Buffat Michaël · Nationalrat · 2017-09-19
Buffat Michaël · Nationalrat · Waadt · Fraktion der Schweizerischen Volkspartei · 2017-09-19
Wortprotokoll
Un pays libre et indépendant doit pouvoir gérer de manière autonome l'immigration et sa politique migratoire. Le peuple suisse, organe suprême de notre démocratie, l'a bien compris en acceptant le 9 février 2014 l'initiative "contre l'immigration de masse". Depuis l'acceptation de ce texte, aucun effort n'a été fait pour réguler l'immigration puisque, en 2016, la population étrangère a encore augmenté de presque 80 000 personnes, cela sans lien direct avec les besoins de l'économie, puisque 80 pour cent des immigrants n'ont pas de formation professionnelle dans les domaines où il y a une pénurie de main-d'oeuvre.
Je ne reviendrai pas sur le triste épisode de décembre dernier, lorsque, au mépris de la volonté populaire, ce Parlement a adopté une loi d'application ne tenant pas compte de cette volonté exprimée à travers l'adoption de l'article 121a de la Constitution.

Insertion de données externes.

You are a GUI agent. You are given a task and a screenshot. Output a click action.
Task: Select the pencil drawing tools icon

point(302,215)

Et voilà, alors que la situation dans le domaine migratoire n'est toujours pas sous contrôle, qu'on veut demander au peuple et aux cantons de revenir sur leur décision. Bien que les outils démocratiques autorisent à lancer et à faire aboutir une initiative à tout moment, il s'agit d'un affront à la population que de la faire voter dans un laps de temps si court sur un même objet. Aux yeux des initiants, le peuple a mal voté, il n'a pas compris les conséquences; qu'importe, qu'il revote, une fois, deux fois, trois fois, jusqu'à ce que la décision convienne! Non, cela n'est pas ma conception de la démocratie.
Selon les initiants, le vote du 9 février 2014 a ouvert le débat sur la politique migratoire. Mais ils n'ont pas compris que le débat était déjà ouvert depuis longtemps et que l'issue du vote du 9 février 2014 en était le résultat. Le peuple a voté en connaissance de cause, et il est simpliste de dire ensuite qu'il n'avait pas compris les enjeux.

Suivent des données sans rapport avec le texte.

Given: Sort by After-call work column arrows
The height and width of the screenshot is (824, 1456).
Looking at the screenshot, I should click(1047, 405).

Mesdames et Messieurs les initiants, c'est votre volonté immigrationniste qui pousse la Suisse dans l'impasse! Le peuple a clairement dit ce qu'il voulait: la Suisse gère de manière autonome son immigration, et pour ce faire elle introduit des plafonds et des contingents annuels. L'article 197 de la Constitution précise d'ailleurs que les traités internationaux doivent être renégociés et adaptés en conséquence. Cette volonté de la population est claire et elle ne laisse pas de place à la libre circulation des personnes, c'est pourquoi la proposition défendue par la minorité III a tout son sens. Nous ne pouvons pas revivre dix années supplémentaires avec 750 000 nouveaux immigrés. Accepter l'initiative dite RASA, c'est poursuivre cette course folle à l'immigration.
Je vous invite donc à recommander largement le rejet de cette initiative et surtout à soutenir la proposition de la minorité III (Rutz Gregor).